▶ [Text provided]:
_ _ _ _
In the longer term, the stem cell issue will dog any candidate who sides with Bush, supporters of the legislation say.

"This will be an election issue in 2008 not just in the House, not just in the Senate, but in the presidential election," said one of the House's chief sponsors of the bill Bush vetoed, Rep. Diana DeGette, D-Colo. "We ... intend to continue bringing this up until we have a pro-stem cell president and a pro-stem cell Congress."

It was familiar rhetoric after Bush's second veto of the legislation. But this time, he is facing new Democratic congressional leaders planning to resurrect the issue in the bills they author, the committees they control and on the House and Senate floors.

Vetoing the bill a second time Wednesday, Bush also sought to placate those who disagree with him by signing an executive order urging scientists toward what he termed "ethically responsible" research.

Bush announced no new federal dollars for stem cell research, which supporters say holds the promise of disease cures, and his order would not allow researchers to do anything they couldn't do under existing restrictions.

"If this legislation became law, it would compel American taxpayers for the first time in our history to support the deliberate destruction of human embryos," Bush said. "I made it clear to Congress and to the American people that I will not allow our nation to cross this moral line."

He vetoed similar embryonic stem cell legislation last July.

Bush's executive order encourages scientists to work with the government to add other kinds of stem cell research to the list of projects eligible for federal funding — so long as it does not create, harm or destroy human embryos.

Democrats dismissed Bush's veto as a moral affront to hundreds of thousands of Americans who have diseases that might someday be treated or cured by research into the lines derived from pluripotent - or all-purpose - embryonic stem cells. Democrats said his executive order was a meaningless gesture meant to trick people into thinking he had advanced stem cell research.

Many Republicans also support the bill Bush vetoed. At a separate news conference, DeGette's co-sponsor, Rep. Mike Castle, R-Del., said Republican supporters will join in the effort to overturn the veto.

The pushback was expected to begin Thursday. The Senate Appropriations Committee was to vote on a must-pass bill for the Labor and Health and Human Services departments that includes permission to use federal funding for embryonic stem cell lines derived after Bush in 2001 banned taxpayer dollars from being used on new studies of that kind.
_ _ _ _
▶ [Dataset excerpt]:

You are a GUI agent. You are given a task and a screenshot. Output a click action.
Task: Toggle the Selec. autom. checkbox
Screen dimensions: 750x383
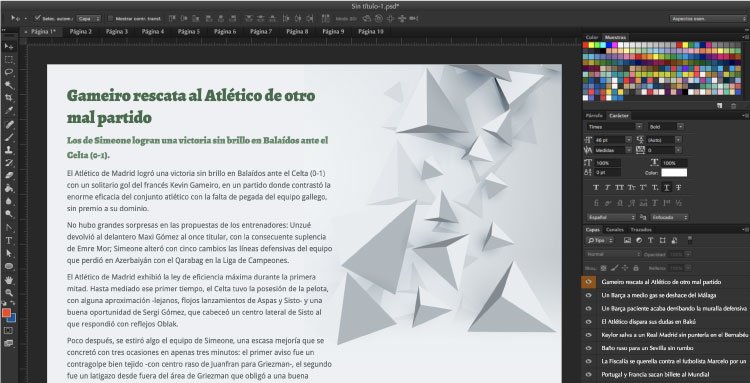(x=37, y=18)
_ _ _ _
▶ [Required work]:
1. In the stem cell article, write out the part that starts with the words containing "In the longer" and ends with "and Senate floors.", swapping "rhetoric" for "talk".
2. Using the stem cell article, say whether each statement agrees with it, answering yes or no and quoting the words that decide it: (a) Bush announced new federal money for stem cell research along with his executive order. (b) Mike Castle, a co-sponsor of the bill, is a Republican from Delaware. (c) Bush had already vetoed similar embryonic stem cell legislation the previous July.
3. Continue the stem cell article from where it stops.

▶ [Responses in order]:
1.
In the longer term, the stem cell issue will dog any candidate who sides with Bush, supporters of the legislation say.

"This will be an election issue in 2008 not just in the House, not just in the Senate, but in the presidential election," said one of the House's chief sponsors of the bill Bush vetoed, Rep. Diana DeGette, D-Colo. "We ... intend to continue bringing this up until we have a pro-stem cell president and a pro-stem cell Congress."

It was familiar talk after Bush's second veto of the legislation. But this time, he is facing new Democratic congressional leaders planning to resurrect the issue in the bills they author, the committees they control and on the House and Senate floors.

2.
(a) No: "Bush announced no new federal dollars for stem cell research"
(b) Yes: "DeGette's co-sponsor, Rep. Mike Castle, R-Del."
(c) Yes: "He vetoed similar embryonic stem cell legislation last July."

3.
The provision, proposed by Sen. Tom Harkin, D-Iowa, would allow taxpayer dollars to be spent on research on human embryonic stem cell lines derived prior to June 15, 2007 — moving the date of Bush's August 2001 ban on public funding for such research up by nearly six years.

Research on stem cell lines derived in the interim would be eligible for federal funding. The new provision also would add ethical standards to be used for selecting embryos to be studied using federal funds.

By the 2008 elections, Democrats predicted, Bush's veto of new public funding for embryonic stem cell research would be a top priority of voters in the congressional and presidential elections.

Public opinion polls show strong support for the research.

Republican presidential hopefuls are split on the scope of federal involvement in embryonic stem cell research. Sen. John McCain of Arizona and former New York Mayor Rudy Giuliani have broken with Bush — and the GOP's social conservatives — in backing the expansion of federal funding for such research.

Rivals Mitt Romney and Sen. Sam Brownback of Kansas oppose the expansion.

Most of the Democratic candidates have urged Bush to expand the research.

Scientists were first able to conduct research with embryonic stem cells in 1998, according to the National Institutes of Health. There were no federal funds available for the work until Bush announced on Aug. 9, 2001, that his administration would spend tax money for research on lines of cells that already were in existence.

Currently, states and private organizations are permitted to fund embryonic stem cell research, but federal support is limited to cells that existed as of Aug. 9, 2001. The latest bill was aimed at lifting that restriction.

The bill is S. 5.

Associated Press Writer Deb Riechmann contributed to this report.